Clémence et Jean-Pierre ont développé une grande amitié, teintée de flirt. « Dans le temps des Bozos, il venait me reconduire. Il s’arrêtait au coin de la rue pour ne pas que ma mère nous voie. On s’embrassait. »

Un soir, les deux amis ont décidé de franchir une autre étape. « On a dormi dans sa chambre, mais il était tellement grippé que je l’ai fait tomber en bas du lit », se souvient Clémence en riant.

Après l’aventure des Bozos, Clémence et Jean-Pierre ont tenté de créer un duo. Ils se sont produits dans quelques boîtes à chansons. Mais la rigoureuse interprète de Ce que toute jeune débutante doit savoir trouvait que son ami manquait de sérieux. « On a créé Les Résistants. Mais je trouvais qu’il n’était pas assez à son affaire. »

Jean-Pierre Ferland jugeait que Clémence savait écrire. Il se permettait de lui soumettre ses textes pour des corrections. « Moi, je n’arrêtais pas de lui dire : ouvre tes yeux quand tu chantes. Jean-Pierre avait la manie de fermer ses yeux. »

Cela n’a pas empêché Clémence de vouer à Jean-Pierre Ferland une énorme admiration.

Les thèmes de ses chansons sont à part. Jean-Pierre est absolument unique. Il ne ressemble à personne. C’est un gars tellement drôle. Je me souviens de fêtes où on a tellement ri.

Clémence DesRochers

Clémence et Jean-Pierre Ferland ont conservé cette amitié tout au long de leur vie. « Je crois qu’il m’aimait. Et lui aussi. Il y avait de l’amour en nous. C’est ça… »
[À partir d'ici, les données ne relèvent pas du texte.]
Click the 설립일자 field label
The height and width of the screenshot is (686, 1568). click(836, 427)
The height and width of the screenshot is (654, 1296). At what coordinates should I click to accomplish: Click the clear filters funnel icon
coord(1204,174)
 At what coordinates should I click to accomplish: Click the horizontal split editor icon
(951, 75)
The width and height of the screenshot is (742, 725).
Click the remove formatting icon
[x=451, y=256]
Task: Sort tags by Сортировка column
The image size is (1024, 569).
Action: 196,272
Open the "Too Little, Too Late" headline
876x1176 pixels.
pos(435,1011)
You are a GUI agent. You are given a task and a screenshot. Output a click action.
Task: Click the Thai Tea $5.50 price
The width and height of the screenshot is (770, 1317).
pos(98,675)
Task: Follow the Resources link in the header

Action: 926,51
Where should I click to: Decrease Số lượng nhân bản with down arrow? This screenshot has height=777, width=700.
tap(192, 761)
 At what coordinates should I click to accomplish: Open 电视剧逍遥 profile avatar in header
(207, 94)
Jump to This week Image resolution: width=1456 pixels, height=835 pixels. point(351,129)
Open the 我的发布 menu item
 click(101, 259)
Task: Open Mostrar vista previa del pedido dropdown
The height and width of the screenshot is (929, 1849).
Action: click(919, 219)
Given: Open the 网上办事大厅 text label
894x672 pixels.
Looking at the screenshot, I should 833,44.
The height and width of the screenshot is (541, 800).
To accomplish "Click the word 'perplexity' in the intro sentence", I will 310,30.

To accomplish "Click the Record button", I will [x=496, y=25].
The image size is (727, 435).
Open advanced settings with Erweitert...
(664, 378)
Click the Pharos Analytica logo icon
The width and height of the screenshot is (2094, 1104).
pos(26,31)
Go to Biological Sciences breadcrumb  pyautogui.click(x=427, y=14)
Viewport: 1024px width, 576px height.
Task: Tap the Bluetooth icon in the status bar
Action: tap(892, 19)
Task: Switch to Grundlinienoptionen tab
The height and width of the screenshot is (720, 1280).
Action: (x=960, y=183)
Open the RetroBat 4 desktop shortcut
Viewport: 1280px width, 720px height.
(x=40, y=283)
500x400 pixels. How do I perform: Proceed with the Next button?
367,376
La voix de Clémence s’étrangle. Je sens qu’elle ne veut pas aller plus loin.

Ma chère amie, on va se retrouver cet été. Ton beau lac sera alors scintillant. Louise va nous impressionner en mettant le ponton à l’eau avec son ascenseur. On ira voguer sur les flots, on passera devant les moines, on fera un signe de la main aux motomarines qui vont trop vite.

Je fredonnerai une de tes chansons en faussant. Mais tu ne diras rien, car tu seras heureuse. Et nous, on se dira que nous sommes chanceux de t’avoir avec nous, encore et encore.